Em junho e dezembro de 2016, foram concedidos aumentos ao funcionalismo que, somados, representam um custo de R$ 64 bilhões até 2019. Na ocasião, Temer argumentou que esses reajustes haviam sido negociados por Dilma Rousseff. Entre os benefícios estão, por exemplo, o pagamento de bônus de eficiência de R$ 3 mil para auditores fiscais da Receita Federal – inclusive aposentados e pensionistas. Dos 45 mil beneficiados, 27 mil já não trabalham, razão pela qual é difícil compreender como se pode falar em “eficiência” nesse caso. Além disso, o vencimento básico inicial de um auditor da Receita foi fixado em R$ 19.211,01. Em 2019, esse valor salta para R$ 21.029,09. Não há nada parecido com esse piso no setor privado.
Assim, é compreensível que um dos primeiros sindicatos a manifestar repúdio à possibilidade de adiamento do reajuste tenha sido o dos auditores fiscais. “Certamente as entidades não ficarão paradas”, informou o presidente do Sindicato dos Auditores Fiscais (Sindifisco), Claudio Damasceno. Já a Confederação Nacional dos Servidores Públicos (CNSP) anunciou que entrará na Justiça para impedir o adiamento. Seu argumento é que, durante a negociação, o governo de Dilma Rousseff não mencionou o estado deplorável das contas públicas. “A outra parte (o governo) tinha de ter colocado o problema na mesa”, disse o presidente da CNSP, Antonio Tuccilio. Ou seja, a notória falta de transparência de Dilma tornou-se desculpa para a manutenção de um reajuste que obviamente não deveria ter sido acertado. “Uma vez que o aumento foi decidido, tem de ser cumprido”, disse o sindicalista.
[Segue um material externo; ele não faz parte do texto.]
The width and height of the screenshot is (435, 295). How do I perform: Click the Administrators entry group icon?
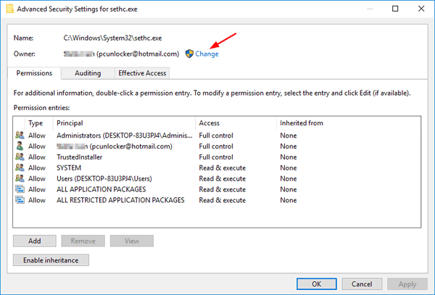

Assim, mais uma vez, a incapacidade dos governantes de enfrentar a corporação dos funcionários públicos resulta em prejuízo para o País. Enquanto a maioria dos trabalhadores do setor privado luta para manter seu emprego e para ter um salário ao menos suficiente para pagar as contas, em meio aos efeitos da gravíssima crise econômica, o setor público, beneficiando-se de seu livre trânsito no meio político, mantém privilégios e deles não abre mão.
O adiamento de um reajuste salarial que nem deveria ter sido concedido seria uma rara vitória da sensatez num ambiente em que predomina a irresponsabilidade.